2. Agreed on this, we should log a warning then ignore it if EG_USE_REMOTE_CLUSTER is enabled

[kevin-bates]

Hi @Shrinjay - gentle ping - could you please address the review comments?

[Shrinjay]

@kevin-bates My deepest apologies, I was working on this as part of an initiative at work, but I got pulled off to work on something else and this completely slipped my mind. I'm back on this now, and my contract is coming to an end, so I'll be addressing these comments and looking to get this PR done within the upcoming weeks.

[Shrinjay]

@kevin-bates Made some updates based off your suggestions, however your comment on testing got me thinking, and I can't figure out a great way to test this in a repeatable way. Currently, we just test this manually, the only success criteria is that a kernel is able to launch as everything after that is the same as if it were running on a local cluster. I can't really tell if the processproxies and such are tested in itests as well. If they are, then we could replicate the processproxies test harness for this. Any guidance?

[kevin-bates]

Hi @Shrinjay - thanks for the update.

Regarding testing, we have no tests for Kubernetes process proxies. The integration test we have uses the enterprise-gateway-demo image to test process proxies YarnClusterProcessProxy and DistributedProcessProxy (in loopback mode). I'm building a mock layer in Gateway Provisioners to try to improve this, but, for now, we can keep things as is and rely on manual testing.
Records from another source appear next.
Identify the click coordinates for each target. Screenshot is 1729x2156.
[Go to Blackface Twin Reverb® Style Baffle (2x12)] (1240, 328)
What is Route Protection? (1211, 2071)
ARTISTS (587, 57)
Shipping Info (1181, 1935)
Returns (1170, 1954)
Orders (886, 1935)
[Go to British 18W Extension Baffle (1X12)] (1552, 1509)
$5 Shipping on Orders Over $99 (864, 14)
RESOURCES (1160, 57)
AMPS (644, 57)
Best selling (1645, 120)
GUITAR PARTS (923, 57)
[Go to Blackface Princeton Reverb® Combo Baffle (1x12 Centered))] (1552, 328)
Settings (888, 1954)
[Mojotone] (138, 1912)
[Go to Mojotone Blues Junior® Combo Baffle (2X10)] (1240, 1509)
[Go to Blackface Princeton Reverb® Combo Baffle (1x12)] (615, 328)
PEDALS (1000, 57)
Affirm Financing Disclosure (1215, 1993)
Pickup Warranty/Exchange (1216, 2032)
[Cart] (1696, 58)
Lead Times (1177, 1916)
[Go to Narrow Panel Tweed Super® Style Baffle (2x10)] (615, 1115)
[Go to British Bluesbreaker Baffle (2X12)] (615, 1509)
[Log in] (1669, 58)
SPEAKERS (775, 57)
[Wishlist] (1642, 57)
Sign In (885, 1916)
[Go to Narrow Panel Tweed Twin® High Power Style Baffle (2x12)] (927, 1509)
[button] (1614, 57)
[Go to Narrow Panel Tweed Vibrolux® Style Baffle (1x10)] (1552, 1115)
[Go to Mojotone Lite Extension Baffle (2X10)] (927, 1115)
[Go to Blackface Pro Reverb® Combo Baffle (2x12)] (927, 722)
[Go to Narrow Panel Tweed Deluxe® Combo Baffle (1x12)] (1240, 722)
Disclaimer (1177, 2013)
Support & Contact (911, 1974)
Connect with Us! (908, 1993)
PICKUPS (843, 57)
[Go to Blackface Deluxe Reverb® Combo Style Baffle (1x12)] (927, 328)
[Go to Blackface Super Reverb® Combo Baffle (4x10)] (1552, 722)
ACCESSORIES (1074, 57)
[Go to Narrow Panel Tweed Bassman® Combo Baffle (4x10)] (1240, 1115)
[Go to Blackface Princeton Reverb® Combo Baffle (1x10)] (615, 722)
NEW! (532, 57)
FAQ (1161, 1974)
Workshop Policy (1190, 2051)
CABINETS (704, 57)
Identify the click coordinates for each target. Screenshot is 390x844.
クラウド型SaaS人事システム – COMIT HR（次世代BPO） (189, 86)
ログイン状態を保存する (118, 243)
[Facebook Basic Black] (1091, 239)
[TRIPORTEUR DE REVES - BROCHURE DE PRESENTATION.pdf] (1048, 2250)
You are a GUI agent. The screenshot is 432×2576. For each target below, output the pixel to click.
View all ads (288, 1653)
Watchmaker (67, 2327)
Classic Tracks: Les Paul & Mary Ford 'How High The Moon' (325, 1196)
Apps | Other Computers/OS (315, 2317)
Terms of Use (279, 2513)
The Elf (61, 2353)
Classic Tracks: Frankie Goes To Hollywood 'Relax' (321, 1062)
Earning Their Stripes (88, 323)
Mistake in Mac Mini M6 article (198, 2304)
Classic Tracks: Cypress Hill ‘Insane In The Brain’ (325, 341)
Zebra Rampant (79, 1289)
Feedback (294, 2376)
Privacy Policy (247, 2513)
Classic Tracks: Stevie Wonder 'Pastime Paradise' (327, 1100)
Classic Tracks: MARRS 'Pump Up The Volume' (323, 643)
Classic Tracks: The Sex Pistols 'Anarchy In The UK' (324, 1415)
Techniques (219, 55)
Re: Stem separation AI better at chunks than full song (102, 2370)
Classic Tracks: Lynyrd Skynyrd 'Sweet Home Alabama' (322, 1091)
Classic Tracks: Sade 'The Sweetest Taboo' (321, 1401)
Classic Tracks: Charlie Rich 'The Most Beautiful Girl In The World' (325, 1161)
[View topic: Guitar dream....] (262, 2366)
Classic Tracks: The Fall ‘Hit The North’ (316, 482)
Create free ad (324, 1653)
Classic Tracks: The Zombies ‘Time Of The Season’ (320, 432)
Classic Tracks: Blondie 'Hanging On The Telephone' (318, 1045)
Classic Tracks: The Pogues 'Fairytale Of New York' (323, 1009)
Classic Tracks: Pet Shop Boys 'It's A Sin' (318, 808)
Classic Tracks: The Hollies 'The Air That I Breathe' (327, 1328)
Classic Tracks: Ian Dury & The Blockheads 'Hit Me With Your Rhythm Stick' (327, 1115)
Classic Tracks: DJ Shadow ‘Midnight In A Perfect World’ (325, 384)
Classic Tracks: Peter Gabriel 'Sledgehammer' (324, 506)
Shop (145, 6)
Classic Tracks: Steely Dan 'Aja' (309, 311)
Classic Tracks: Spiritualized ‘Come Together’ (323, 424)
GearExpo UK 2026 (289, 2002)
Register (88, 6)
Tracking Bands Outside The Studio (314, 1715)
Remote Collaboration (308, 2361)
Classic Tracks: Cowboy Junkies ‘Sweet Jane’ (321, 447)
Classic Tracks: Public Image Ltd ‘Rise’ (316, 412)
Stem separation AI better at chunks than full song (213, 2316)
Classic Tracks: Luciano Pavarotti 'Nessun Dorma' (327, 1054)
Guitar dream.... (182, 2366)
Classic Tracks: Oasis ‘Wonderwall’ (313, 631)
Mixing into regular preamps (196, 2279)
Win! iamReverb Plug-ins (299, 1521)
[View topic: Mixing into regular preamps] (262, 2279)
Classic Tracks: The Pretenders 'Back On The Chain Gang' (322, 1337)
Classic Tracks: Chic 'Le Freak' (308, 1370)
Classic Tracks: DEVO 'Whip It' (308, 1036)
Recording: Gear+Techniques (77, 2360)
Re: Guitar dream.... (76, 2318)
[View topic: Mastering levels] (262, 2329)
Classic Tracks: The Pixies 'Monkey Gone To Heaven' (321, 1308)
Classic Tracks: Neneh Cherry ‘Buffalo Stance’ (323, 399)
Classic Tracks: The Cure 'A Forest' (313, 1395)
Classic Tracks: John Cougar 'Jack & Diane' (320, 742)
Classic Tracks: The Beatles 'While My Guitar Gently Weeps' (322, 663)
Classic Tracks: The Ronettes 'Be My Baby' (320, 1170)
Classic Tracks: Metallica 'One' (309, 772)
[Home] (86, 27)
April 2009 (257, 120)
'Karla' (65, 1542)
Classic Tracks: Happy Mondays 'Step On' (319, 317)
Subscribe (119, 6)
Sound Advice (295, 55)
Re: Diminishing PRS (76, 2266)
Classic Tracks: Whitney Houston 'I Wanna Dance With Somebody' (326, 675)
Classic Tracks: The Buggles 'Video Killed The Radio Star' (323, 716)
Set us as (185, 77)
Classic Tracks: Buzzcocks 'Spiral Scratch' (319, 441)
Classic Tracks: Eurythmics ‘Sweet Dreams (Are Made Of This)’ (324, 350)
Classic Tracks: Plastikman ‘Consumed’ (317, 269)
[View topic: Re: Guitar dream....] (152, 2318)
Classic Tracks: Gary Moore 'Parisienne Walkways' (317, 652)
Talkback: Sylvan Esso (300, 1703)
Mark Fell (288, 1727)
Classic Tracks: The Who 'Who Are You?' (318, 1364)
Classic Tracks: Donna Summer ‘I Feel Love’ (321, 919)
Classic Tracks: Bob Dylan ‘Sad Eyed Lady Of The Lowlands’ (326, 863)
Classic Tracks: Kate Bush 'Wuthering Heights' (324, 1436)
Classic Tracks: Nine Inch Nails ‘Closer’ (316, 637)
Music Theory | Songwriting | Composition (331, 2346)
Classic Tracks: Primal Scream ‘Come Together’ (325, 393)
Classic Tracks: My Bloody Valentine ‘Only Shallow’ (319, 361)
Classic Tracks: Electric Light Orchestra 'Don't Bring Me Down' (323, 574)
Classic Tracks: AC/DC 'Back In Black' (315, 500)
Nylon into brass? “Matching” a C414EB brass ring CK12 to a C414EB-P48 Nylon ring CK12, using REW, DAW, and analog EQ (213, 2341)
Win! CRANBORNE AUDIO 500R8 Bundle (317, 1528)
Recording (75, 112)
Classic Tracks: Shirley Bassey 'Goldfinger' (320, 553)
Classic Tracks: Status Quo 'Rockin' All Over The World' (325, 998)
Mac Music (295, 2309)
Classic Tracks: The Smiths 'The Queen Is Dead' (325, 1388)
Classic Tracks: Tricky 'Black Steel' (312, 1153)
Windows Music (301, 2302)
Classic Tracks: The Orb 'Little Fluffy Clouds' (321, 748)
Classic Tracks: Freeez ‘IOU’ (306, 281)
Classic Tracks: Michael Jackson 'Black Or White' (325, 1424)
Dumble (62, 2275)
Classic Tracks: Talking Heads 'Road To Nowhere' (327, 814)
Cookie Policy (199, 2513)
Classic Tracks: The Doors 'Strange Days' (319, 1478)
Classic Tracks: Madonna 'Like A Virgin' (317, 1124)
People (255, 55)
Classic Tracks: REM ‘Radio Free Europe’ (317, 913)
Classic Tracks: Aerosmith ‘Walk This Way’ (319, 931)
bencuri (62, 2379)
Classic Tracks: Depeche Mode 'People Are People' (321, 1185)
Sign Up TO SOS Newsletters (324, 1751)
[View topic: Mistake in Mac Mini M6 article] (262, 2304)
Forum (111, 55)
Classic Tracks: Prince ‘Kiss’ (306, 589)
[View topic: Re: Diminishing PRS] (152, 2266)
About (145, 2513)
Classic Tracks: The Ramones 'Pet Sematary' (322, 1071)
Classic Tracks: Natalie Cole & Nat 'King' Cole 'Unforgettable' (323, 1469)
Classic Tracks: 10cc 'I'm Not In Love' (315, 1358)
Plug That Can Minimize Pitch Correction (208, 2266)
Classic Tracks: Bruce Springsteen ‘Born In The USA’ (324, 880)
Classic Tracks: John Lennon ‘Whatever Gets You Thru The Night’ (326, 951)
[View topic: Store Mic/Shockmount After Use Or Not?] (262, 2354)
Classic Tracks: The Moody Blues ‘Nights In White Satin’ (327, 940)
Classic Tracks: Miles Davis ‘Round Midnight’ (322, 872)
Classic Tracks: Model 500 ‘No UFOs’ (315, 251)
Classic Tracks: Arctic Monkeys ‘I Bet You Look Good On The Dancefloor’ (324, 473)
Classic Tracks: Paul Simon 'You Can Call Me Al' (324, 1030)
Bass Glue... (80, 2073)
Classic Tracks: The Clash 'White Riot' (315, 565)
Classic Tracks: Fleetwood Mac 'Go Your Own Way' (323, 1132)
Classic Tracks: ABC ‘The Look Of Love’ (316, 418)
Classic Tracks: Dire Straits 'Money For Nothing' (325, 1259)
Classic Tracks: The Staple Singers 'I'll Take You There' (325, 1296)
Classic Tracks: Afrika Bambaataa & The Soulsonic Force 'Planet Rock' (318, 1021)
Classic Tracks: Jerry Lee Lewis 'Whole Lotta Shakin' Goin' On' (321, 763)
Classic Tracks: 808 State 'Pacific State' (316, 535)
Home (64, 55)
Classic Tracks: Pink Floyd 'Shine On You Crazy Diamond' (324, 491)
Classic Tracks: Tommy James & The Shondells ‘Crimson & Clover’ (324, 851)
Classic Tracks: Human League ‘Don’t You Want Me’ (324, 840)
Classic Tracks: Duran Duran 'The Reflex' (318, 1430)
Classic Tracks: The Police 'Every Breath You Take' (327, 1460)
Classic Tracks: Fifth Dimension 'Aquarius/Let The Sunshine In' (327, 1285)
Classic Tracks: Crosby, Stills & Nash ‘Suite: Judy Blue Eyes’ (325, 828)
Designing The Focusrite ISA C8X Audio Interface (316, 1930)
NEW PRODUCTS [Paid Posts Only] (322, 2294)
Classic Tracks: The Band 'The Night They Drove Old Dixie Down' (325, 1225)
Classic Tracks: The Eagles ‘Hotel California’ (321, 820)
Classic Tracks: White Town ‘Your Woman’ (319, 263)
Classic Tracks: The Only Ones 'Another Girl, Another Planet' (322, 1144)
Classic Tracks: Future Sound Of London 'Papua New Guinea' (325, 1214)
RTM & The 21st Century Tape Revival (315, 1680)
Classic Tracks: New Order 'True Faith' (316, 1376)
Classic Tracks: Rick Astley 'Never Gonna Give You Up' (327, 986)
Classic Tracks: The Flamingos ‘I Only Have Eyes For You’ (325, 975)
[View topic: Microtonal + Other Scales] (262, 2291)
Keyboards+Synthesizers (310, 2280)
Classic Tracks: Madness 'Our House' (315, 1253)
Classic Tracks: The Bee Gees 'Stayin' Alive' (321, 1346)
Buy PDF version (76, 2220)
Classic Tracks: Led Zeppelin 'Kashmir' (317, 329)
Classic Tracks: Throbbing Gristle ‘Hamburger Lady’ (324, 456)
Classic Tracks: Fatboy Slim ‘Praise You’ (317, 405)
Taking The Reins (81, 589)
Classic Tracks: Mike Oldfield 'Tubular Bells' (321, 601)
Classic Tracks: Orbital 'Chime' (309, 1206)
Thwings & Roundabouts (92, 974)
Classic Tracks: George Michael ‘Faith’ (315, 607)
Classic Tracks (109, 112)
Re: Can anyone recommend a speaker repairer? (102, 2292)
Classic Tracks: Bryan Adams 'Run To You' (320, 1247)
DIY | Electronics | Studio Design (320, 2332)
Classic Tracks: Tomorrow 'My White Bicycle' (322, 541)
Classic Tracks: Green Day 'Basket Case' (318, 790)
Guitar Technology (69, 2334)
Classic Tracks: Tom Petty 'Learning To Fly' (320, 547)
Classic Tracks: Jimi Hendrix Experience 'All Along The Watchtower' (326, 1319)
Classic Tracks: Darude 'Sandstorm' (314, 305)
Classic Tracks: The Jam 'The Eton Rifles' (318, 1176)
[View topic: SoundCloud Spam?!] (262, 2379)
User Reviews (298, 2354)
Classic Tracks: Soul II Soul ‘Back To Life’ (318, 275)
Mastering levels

My biggest areas of concern are the behaviors around BYO Namespace (where the client pre-creates the namespace and references that name in KERNEL_NAMESPACE in the start kernel request) and Shared Namespace (where the kernels reside in the EG namespace). The latter doesn't really apply since namespaces can't span clusters, but it would be good to understand the behavior - especially since this is the default in Gateway Provisioners. However, if the other cluster happens to also defined the same-named namespace, what happens? I think we should probably raise an exception in this case.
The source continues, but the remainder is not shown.